Confused about Grabbing HTML Tags regex pattern

Question

I was reading regular-expressions.info examples to try to learn more regex patterns.

The first example Grabbing HTML Tags talks about a regex for the opening and closing pair of a specific HTML tag.

<TAG\b[^>]*>(.*?)</TAG>

I'm a little confused here. Why is \b[^>]* added to the above regex pattern, where the same thing can be achieved by using the below regex pattern:

<TAG>(.*?)</TAG>

Why is this extra regex pattern used? Will it help in any performance?

This link may be relevant (or at least interesting): http://stackoverflow.com/questions/1732348/regex-match-open-tags-except-xhtml-self-contained-tags — McLovin, Jul 12 '14 at 02:35
I got it. I was just looking for some examples that explain about the use of this extra regex pattern. Thanks to all. — Braj, Jul 12 '14 at 02:37

zx81 · Accepted Answer · 2014-07-12T02:35:52.200

1

That's in order to match things like <a href=...> stuff </a>, as opposed to a simple <b> stuff </b> where your option would work.
The \b boundary is needed in order to avoid matching things like <attribute ...> stuff </a>
The lazy quantifier .*? between the opening and closing tags is needed, as opposed to [^<]*, because between the opening and closing tags you might have another tag (for instance <b>)

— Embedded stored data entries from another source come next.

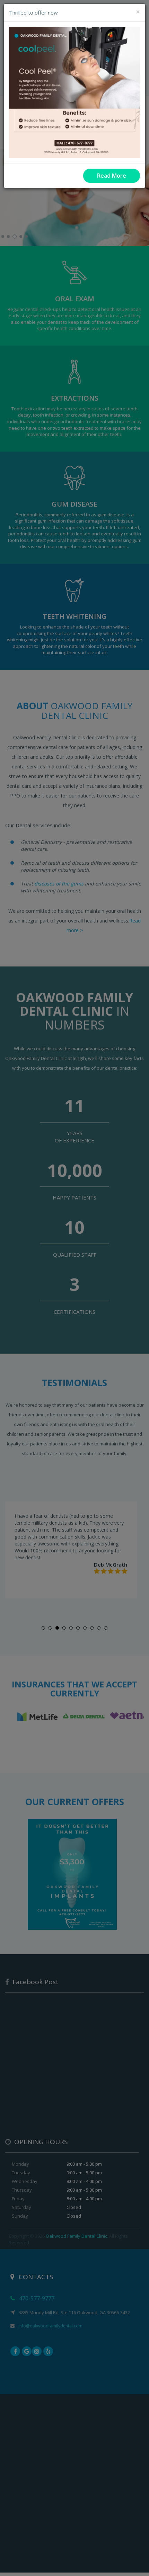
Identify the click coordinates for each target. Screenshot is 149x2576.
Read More (111, 175)
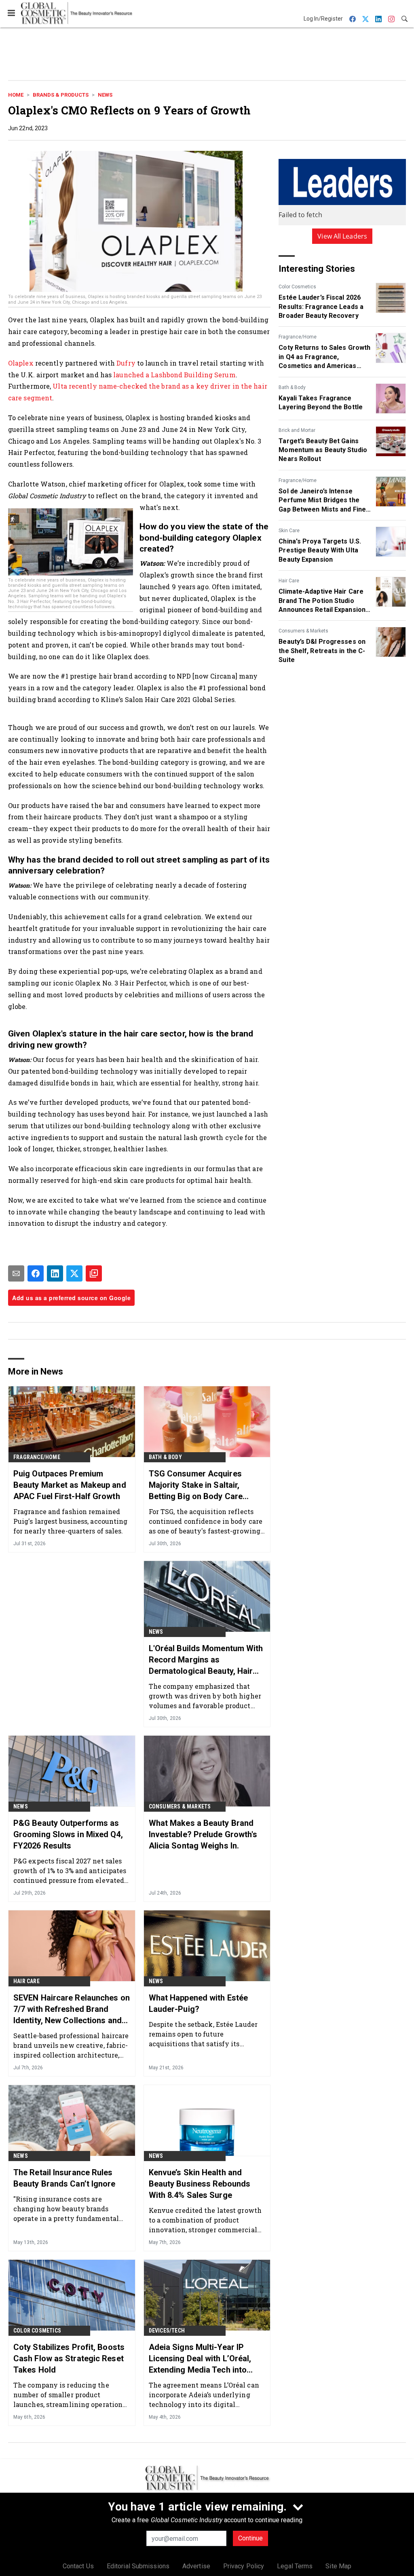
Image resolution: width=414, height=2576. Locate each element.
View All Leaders (342, 236)
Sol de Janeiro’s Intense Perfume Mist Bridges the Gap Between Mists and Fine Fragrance (322, 500)
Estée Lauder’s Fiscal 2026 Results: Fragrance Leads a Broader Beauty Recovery (321, 306)
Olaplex (21, 363)
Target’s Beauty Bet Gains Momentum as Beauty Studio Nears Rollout (323, 450)
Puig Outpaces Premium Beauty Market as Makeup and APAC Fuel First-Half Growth (69, 1485)
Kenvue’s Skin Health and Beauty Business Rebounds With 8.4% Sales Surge (199, 2184)
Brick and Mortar (297, 430)
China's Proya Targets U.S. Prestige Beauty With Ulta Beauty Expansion (320, 550)
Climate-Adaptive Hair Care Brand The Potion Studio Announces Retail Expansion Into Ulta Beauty (322, 601)
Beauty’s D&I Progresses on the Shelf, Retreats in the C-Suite (322, 651)
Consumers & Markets (303, 631)
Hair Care (289, 581)
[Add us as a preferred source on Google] (94, 1273)
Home (15, 95)
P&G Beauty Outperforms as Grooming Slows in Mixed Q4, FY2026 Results (68, 1834)
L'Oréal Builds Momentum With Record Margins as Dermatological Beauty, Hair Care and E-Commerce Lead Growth (206, 1660)
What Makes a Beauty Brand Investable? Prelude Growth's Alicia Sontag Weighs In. (203, 1834)
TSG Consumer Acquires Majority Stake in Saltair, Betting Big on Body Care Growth (196, 1485)
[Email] (16, 1273)
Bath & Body (292, 387)
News (105, 95)
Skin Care (289, 530)
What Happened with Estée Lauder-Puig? (198, 2003)
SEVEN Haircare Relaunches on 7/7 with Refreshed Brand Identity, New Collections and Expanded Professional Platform (71, 2009)
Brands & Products (61, 95)
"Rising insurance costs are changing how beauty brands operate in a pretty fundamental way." (66, 2209)
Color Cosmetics (297, 287)
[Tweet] (74, 1273)
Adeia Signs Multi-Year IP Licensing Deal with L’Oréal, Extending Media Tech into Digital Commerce (200, 2358)
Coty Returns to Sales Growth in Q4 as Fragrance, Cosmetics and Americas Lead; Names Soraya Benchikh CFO (324, 357)
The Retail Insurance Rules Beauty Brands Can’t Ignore (64, 2178)
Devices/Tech (167, 2330)
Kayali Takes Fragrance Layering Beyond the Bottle (321, 402)
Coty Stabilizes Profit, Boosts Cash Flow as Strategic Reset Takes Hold (69, 2358)
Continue (250, 2538)
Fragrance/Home (298, 337)
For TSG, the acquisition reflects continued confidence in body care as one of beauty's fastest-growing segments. (205, 1521)
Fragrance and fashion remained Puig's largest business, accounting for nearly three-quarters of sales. (70, 1521)
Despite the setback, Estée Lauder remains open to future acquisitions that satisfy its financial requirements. (203, 2034)
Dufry (125, 363)
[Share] (35, 1273)
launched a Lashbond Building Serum (174, 374)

edited Jul 12 '14 at 02:35

answered Jul 12 '14 at 02:30

zx81

38,175
8
76
97

Thanks I got it. I literally forget about this type of uses. – Braj Jul 12 '14 at 02:31
Thanks for description. I was just looking for the uses of this extra pattern. That's clear to me. – Braj Jul 12 '14 at 02:39
Thanks, glad it helped. :) – zx81 Jul 12 '14 at 02:47

Avinash Raj · Answer 2 · 2014-07-12T02:51:52.267

Because without the word boundary, it matches anything not only the tags.

DEMO

You could try the demo. Just play with and without \b in the pattern.

<TAG\b[^>]*>(.*?)</TAG>

Explanation:

< Matches < symbol.
TAG Tag name
\b Matches between a word character and a non-word character.
[^>]* Matches any chars not of > zero or more times.
(.*?) Captures the section within the opening and closing tag.? after the * does an reluctant match.
</TAG> Matches the end tag.

For example:

Input:

<a href="www.foo.com">link</a>
<ahref="www.foo.com">link</a>

Regex:

<a[^>]*>(.*?)<\/a>

The above regex would match both the links.

Regex:

<a\b[^>]*>(.*?)<\/a>

But this would match the first one because there is an word boundary exists between a and the first space character.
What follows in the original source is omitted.